Here are some framegrabs in this shot, although Woolie Reitherman is credited in this scene; and he most likely did the Mad Hatter's hand holding the clock, and slicing off the jam attached to the shut watch. But, I love how the watch quickly reacts, and the backgrounds turning from it's normal font to a reddish background; brilliant achievement and I wonder how that was ever achieved!

The line by the March Hare, "There's only one way to stop a mad-watch!", is probably the best line in movie I've heard.

I'm going to leave my windbag talk done now; and I've explained as much as I can about this sequence; and I hope it was all fun, and let's continue with this on Sunday, and hopefully I'll have my Alice mosaics finished just before Christmas.

5 comments:

Wonderland Soup said...

Hello, me and my trivia again :) I don't know if I misunderstood what you wrote, but the 'unbirthday' is not a Disney concept. Humpty Dumpty explains to Alice what they are in the book Through the Looking Glass.

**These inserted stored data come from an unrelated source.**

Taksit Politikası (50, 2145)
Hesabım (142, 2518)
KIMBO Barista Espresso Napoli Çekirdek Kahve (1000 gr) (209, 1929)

That aside, thanks for another fascinating post :)

Steven Hartley said...

Thanks again, I only ever read a little bit of "Through the Looking Glass", because it already confused me when I started reading it, and I never got to the Humpty Dumpty part.

Eric Noble said...

Fantastic. It's always so much fun to watch this. I'm sure Kimball had a lot of fun supervising this scene. I also love the line, "There's only one way to stop a mad watch!!". It make me laugh everytime!!

Steven Hartley said...

Yes, I think they all had a great time; although I don't think Davis or Clark had as much as they did; but they must have had some bit of fun!

Zartok-35 said...

Shot 178 is definative Woolie Reitherman animation.